__AIM__
Print the lines from the line that contains "Image resolution: width=1304, height=749." through the line that contains "Valitse seura", both included, with nothing changed.

__DATA EXTRACT__
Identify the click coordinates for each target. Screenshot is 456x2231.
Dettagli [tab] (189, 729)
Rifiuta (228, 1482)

==

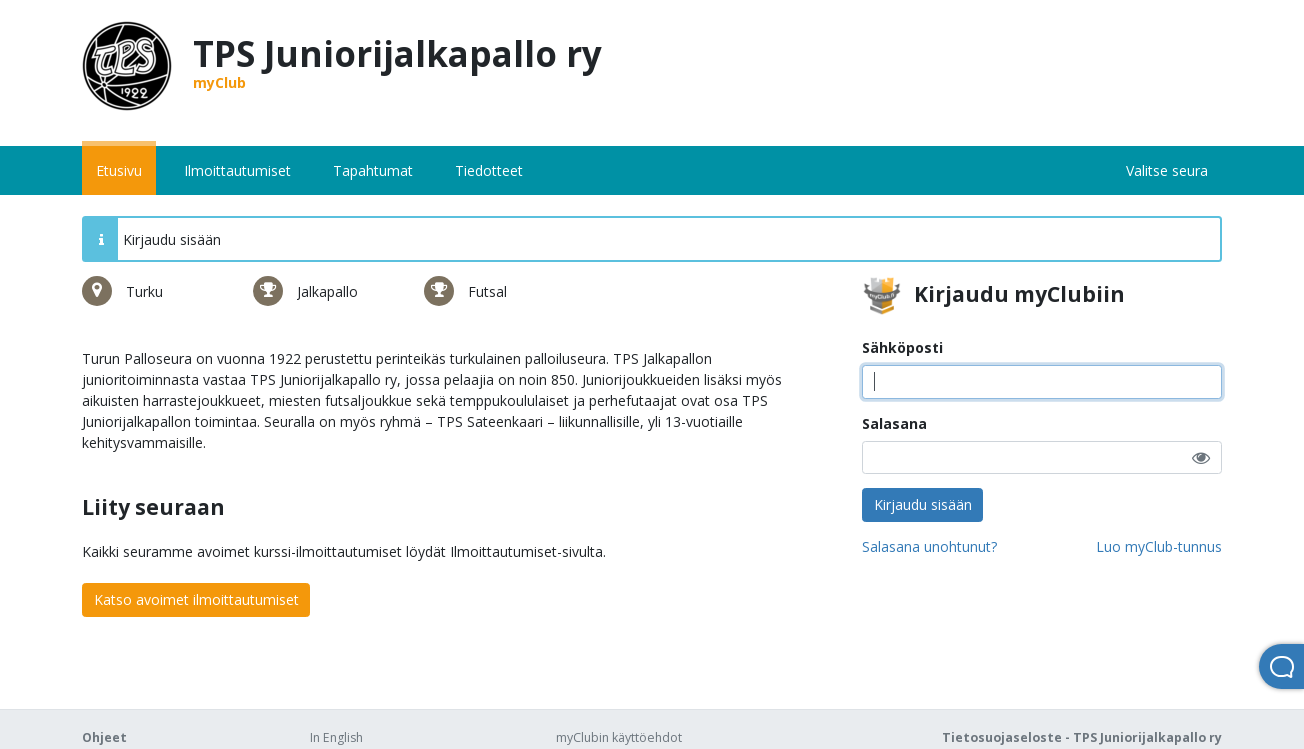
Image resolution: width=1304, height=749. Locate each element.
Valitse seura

__EXPECTED ANSWER__
Image resolution: width=1304, height=749. Locate each element.
Valitse seura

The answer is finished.